**The records**:
-- Start --
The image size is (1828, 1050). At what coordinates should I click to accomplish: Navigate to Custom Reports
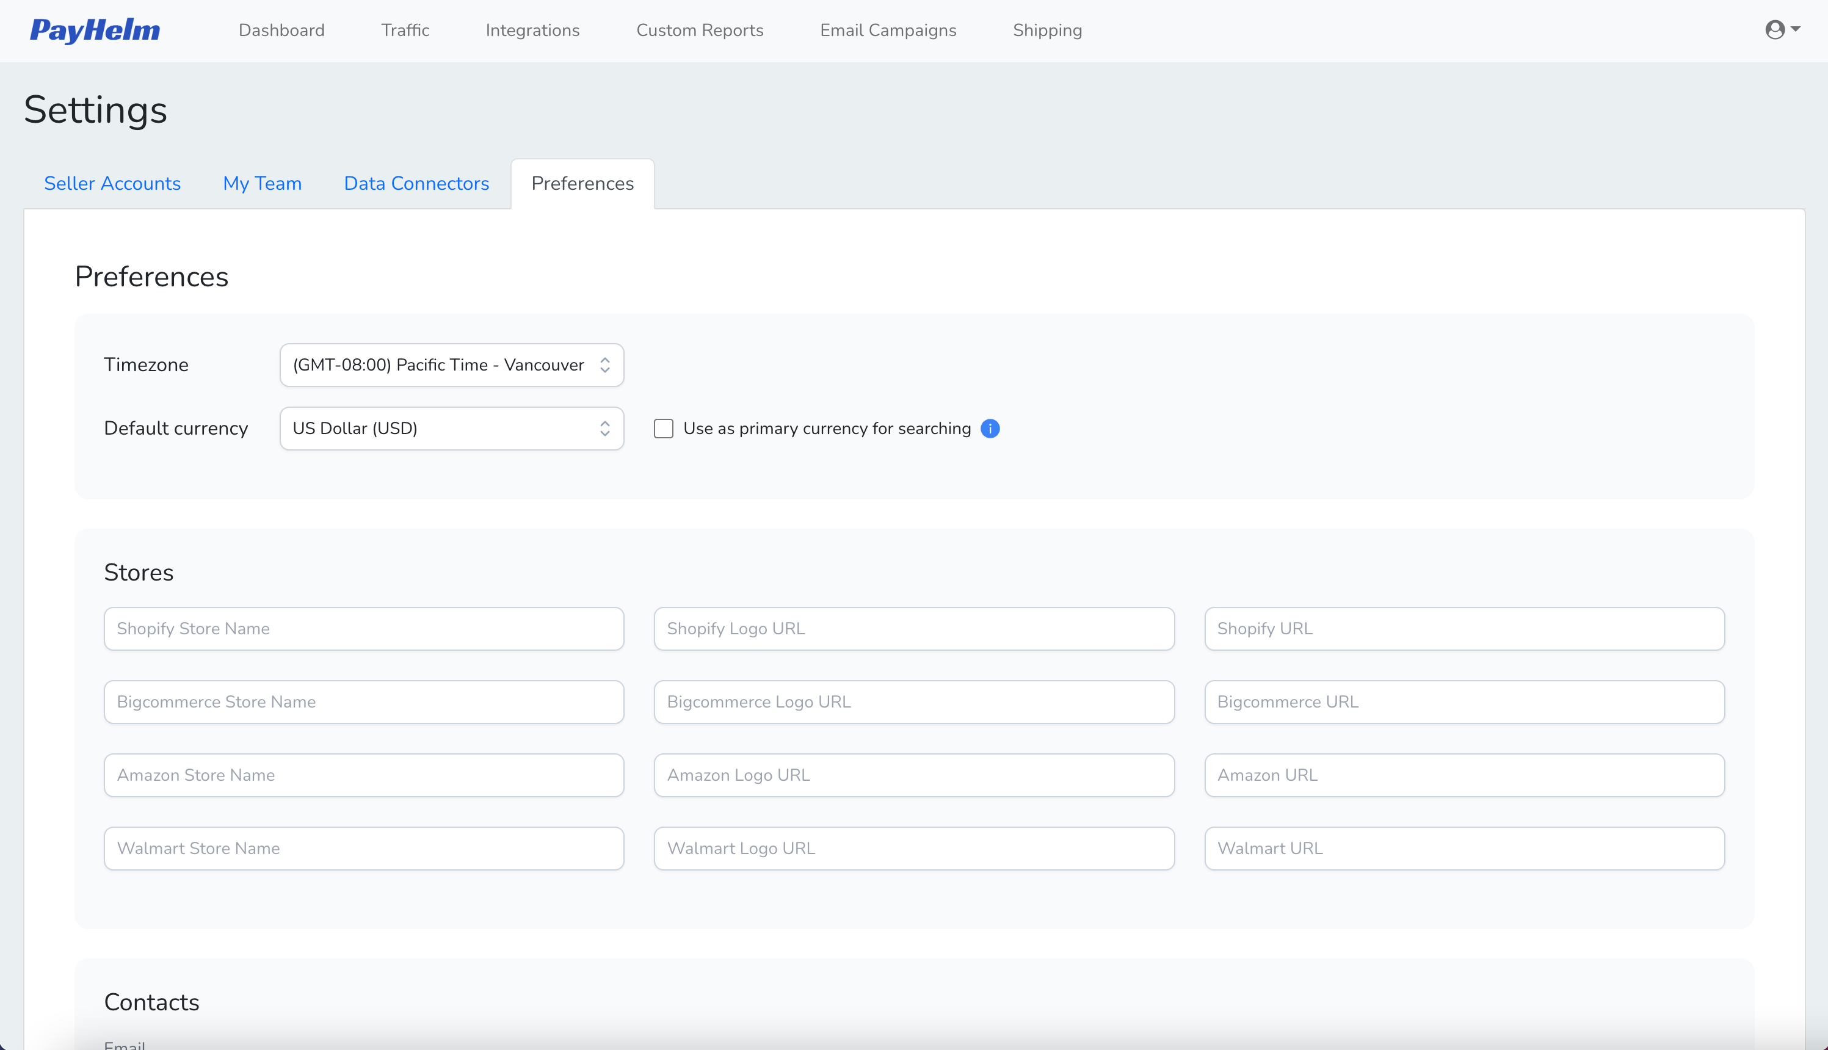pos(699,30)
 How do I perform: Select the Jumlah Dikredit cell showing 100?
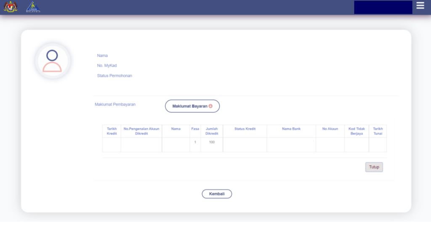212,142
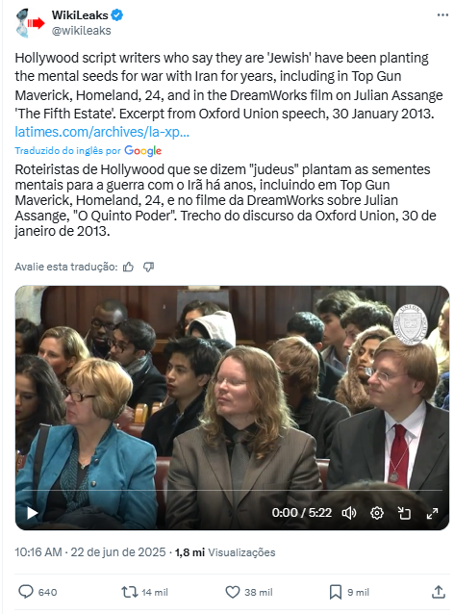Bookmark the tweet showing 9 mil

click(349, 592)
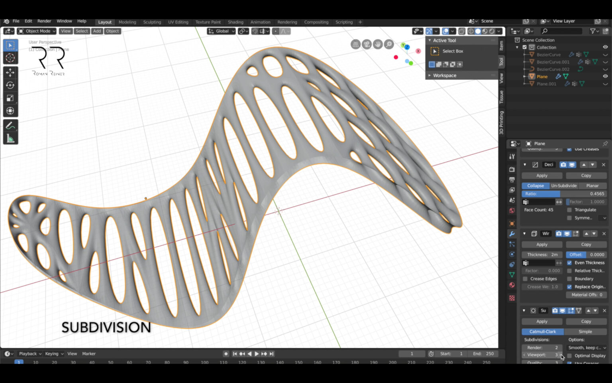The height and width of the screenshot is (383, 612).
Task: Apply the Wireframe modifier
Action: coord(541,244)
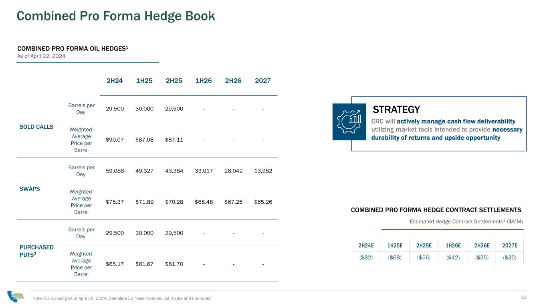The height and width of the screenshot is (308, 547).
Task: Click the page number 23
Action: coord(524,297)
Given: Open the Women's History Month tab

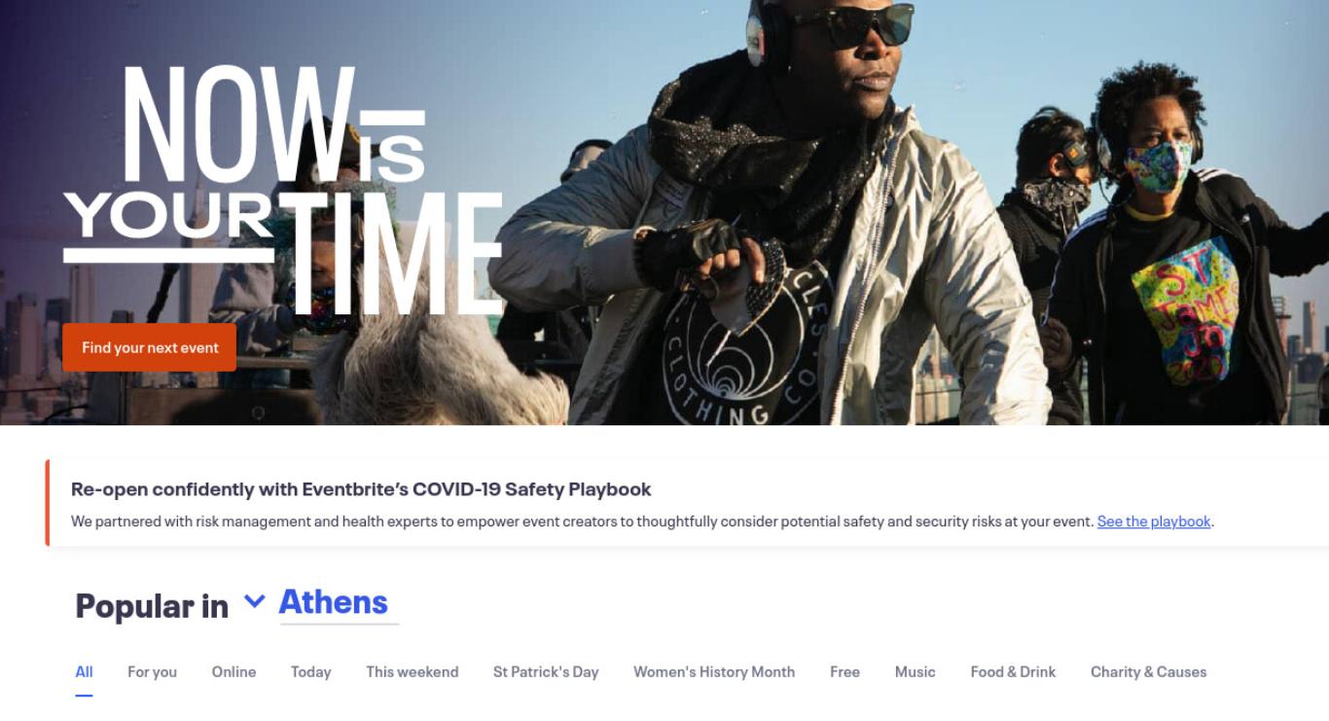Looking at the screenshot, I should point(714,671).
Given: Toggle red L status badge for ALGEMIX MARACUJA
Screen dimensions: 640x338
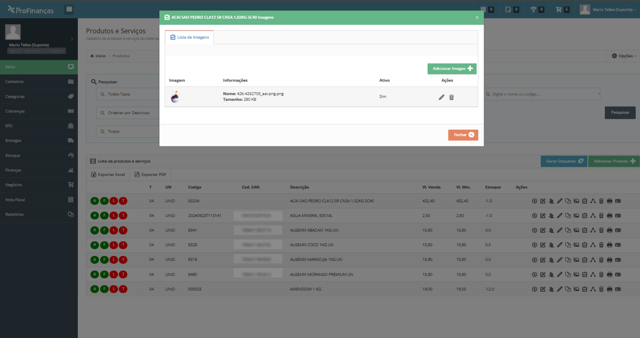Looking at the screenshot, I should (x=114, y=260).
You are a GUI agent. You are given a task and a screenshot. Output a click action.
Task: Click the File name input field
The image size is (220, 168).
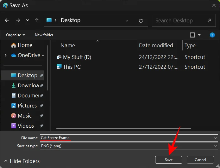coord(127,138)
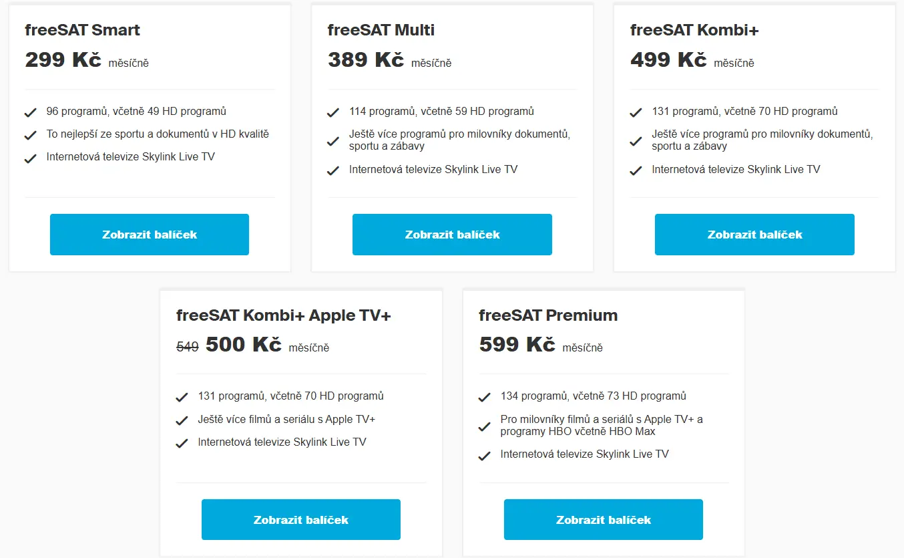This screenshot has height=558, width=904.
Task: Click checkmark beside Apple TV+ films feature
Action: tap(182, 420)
-- End --
**Directions**: Turn the lines above into a JSON list of strings, one string for each line. Skip the blank lines and leave the pictures out.

**Reply**:
[
  "The image size is (1828, 1050). At what coordinates should I click to accomplish: Navigate to Custom Reports",
  "pos(699,30)",
  " How do I perform: Select the Jumlah Dikredit cell showing 100?",
  "212,142",
  "Bookmark the tweet showing 9 mil",
  "click(349, 592)",
  "The height and width of the screenshot is (383, 612).",
  "Task: Apply the Wireframe modifier",
  "Action: coord(541,244)",
  "The height and width of the screenshot is (308, 547).",
  "Task: Click the page number 23",
  "Action: coord(524,297)",
  "Given: Open the Women's History Month tab",
  "Looking at the screenshot, I should point(714,671).",
  "Given: Toggle red L status badge for ALGEMIX MARACUJA",
  "Screen dimensions: 640x338",
  "Looking at the screenshot, I should (x=114, y=260).",
  "You are a GUI agent. You are given a task and a screenshot. Output a click action.",
  "Task: Click the File name input field",
  "The image size is (220, 168).",
  "coord(127,138)",
  "This screenshot has height=558, width=904.",
  "Task: Click checkmark beside Apple TV+ films feature",
  "Action: tap(182, 420)"
]